▶ [Prompt] Every line below from the one containing "Click the active key warning notice" through the one containing "The height and" must be transcribed exactly. Omit all lines outside that stretch.

▶ [Provided records]
= = = = = = =
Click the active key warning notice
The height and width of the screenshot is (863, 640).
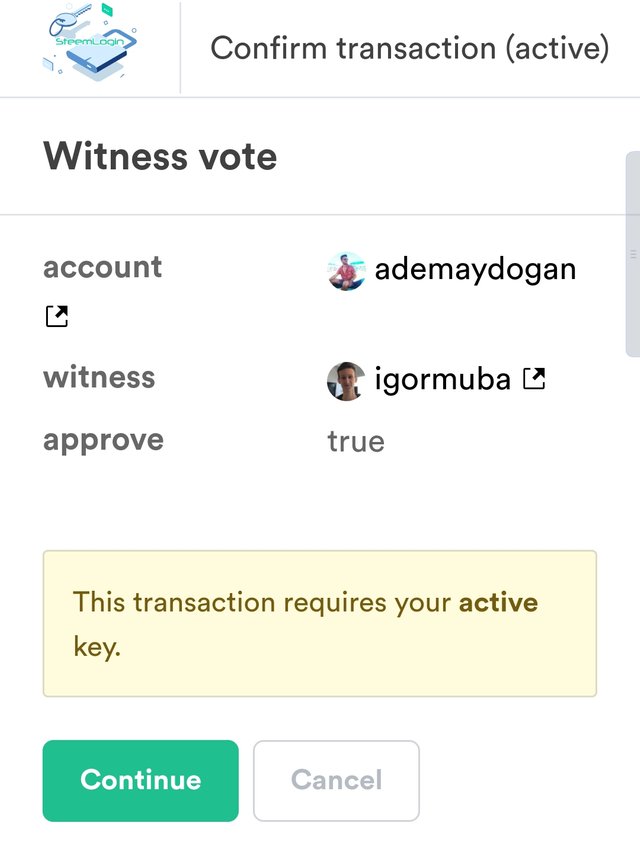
= = = = = = =
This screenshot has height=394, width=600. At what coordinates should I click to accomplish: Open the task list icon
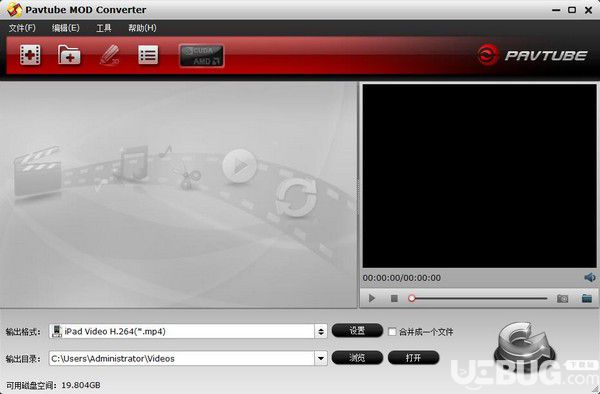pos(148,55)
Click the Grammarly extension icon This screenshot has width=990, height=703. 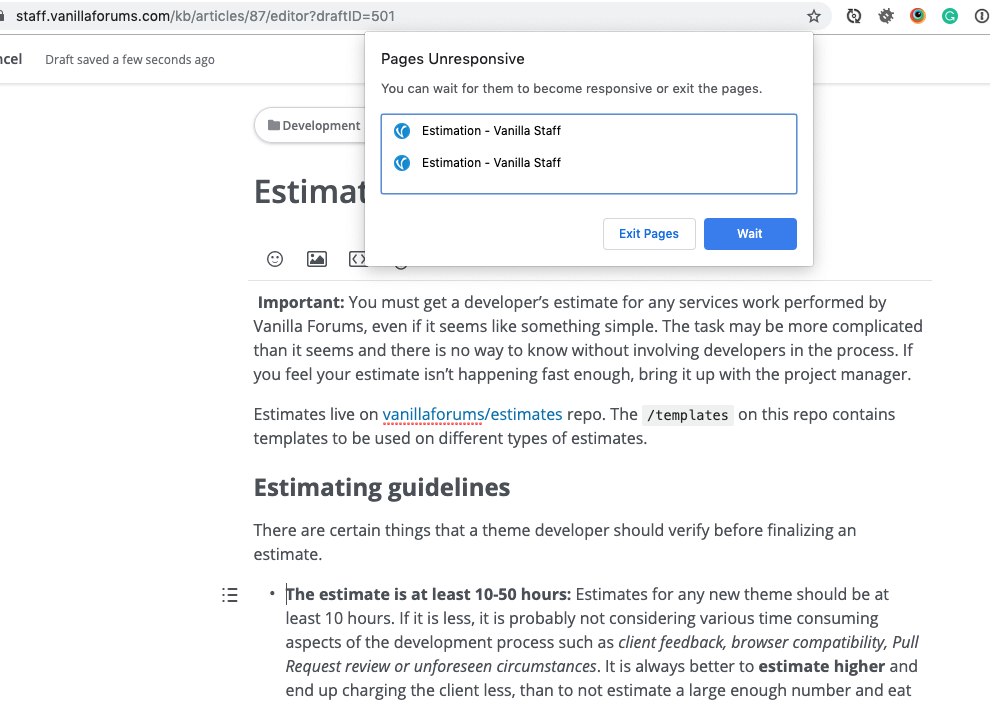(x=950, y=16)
= = = = = = =
▶ [Exercise solution]
Click the active key warning notice
The height and width of the screenshot is (863, 640).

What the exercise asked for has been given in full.